Fernandes – Atividade

FERNANDES, Sérgio L. de C.. Filosofia e Consciência. uma investigação ontológica da Consciência. Rio de Janeiro: Areté Editora, 1995.

Toda atividade arregimentada por um método será reação, jamais ação. É preciso compreender o ponto cego de toda atividade. É preciso compreender a raiz dessa ignorância mesma, constitutiva de toda reação. Ora, se não há método, se “metodologia” é apenas um nome pretensioso que damos à nossa irracionalidade, então, a rigor, em última análise, jamais sabemos o que fazemos, no sentido do porquê o fazemos. Somos, literalmente, aqueles que, a exemplo dos animais irracionais, não sabem o que fazem. Somos aqueles que, segundo as Escrituras, são irresponsáveis, não sabem verdadeiramente o que fazem, e por isso devem ser perdoados. Qual é o significado de tudo isso?

Tudo isso deveria ser óbvio, pois o que nos move, nossas intenções, ou razões para fazer algo, nada mais são do que as consequências esperadas, desejadas, e não podemos prever as infinitas consequências de cada uma de nossas ações. O ponto de parada de nossas considerações será necessariamente arbitrário. A decomposição do que consideramos ser “uma” ação em partes, em sub-ações, assim como a nossa ideia da composição de uma ação a partir dos nossos movimentos também é, em última análise, arbitrária. A delimitação do que consideramos ser “uma” causa, ou “um” efeito, depende estritamente de nossas expectativas teóricas. E estas serão sempre compatíveis com a mera coincidência. Como deveria, então, parecer-nos tola nossa preocupação com os métodos! A dualidade de meios e fins, de ações e resultados desejados, constitui nossa ignorância. E essa ignorância tem um significado. Ela significa que nos concebemos a nós mesmos como agentes, como aqueles que fazem, os autores, as causas dos supostos efeitos produzidos pelas ações. Na verdade, dizer que há vários caminhos para a mesma meta — várias “metodologias alternativas” —, que há várias causas possíveis para um mesmo efeito, que há várias ações para um mesmo resultado, não traduz nenhum conhecimento, é a expressão mesma da nossa ignorância a respeito do fazer, e do que fazemos. Somos como o idiota que viaja de trem carregando nos próprios ombros o que considera ser a “sua” bagagem, quando é o trem que nos carrega a todos, supostas “bagagens” inclusive.

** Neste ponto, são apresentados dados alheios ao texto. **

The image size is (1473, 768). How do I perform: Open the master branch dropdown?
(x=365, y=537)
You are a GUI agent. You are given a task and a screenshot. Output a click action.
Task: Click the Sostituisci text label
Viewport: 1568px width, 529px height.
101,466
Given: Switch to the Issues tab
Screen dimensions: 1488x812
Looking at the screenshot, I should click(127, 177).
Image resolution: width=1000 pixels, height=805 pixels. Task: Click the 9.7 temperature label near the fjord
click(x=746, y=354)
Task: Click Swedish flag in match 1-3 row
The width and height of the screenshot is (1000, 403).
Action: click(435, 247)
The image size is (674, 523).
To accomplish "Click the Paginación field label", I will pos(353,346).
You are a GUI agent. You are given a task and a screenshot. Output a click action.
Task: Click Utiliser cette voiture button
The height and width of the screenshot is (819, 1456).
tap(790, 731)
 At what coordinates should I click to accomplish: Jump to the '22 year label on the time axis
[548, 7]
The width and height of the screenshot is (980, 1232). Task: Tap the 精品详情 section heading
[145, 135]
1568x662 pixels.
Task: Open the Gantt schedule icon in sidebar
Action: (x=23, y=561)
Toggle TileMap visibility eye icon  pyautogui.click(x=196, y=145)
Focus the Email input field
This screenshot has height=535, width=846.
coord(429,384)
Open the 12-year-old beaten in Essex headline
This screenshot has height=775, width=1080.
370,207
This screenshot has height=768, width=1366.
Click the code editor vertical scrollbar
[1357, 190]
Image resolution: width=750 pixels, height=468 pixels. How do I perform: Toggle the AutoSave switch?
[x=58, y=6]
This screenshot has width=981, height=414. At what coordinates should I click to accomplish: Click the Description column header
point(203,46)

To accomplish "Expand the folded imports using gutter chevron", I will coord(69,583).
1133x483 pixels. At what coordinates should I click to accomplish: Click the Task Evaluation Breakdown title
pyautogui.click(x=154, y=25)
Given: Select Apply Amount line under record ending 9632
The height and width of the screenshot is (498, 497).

Não sabemos sequer porque fazemos o que fazemos, mas julgamos acerca do valor, da correção do que fazemos. “Metodologia” é conhecimento normativo. Não adianta descrever apenas o que se faz de fato, pois o que se faz de fato pode estar errado. Ou será que a Árvore se conhece pelos frutos? Ou será que os fins justificam os meios? É evidente que das metas atingidas não podemos inferir a correção dos métodos. Se desejamos manter, como me parece correto, e apesar da Bíblia, que os meios não justificam os fins, então há algo errado com todos os consequencialismos, com todos os utilitarismos e, — porque não acrescentar — com todas as metodologias.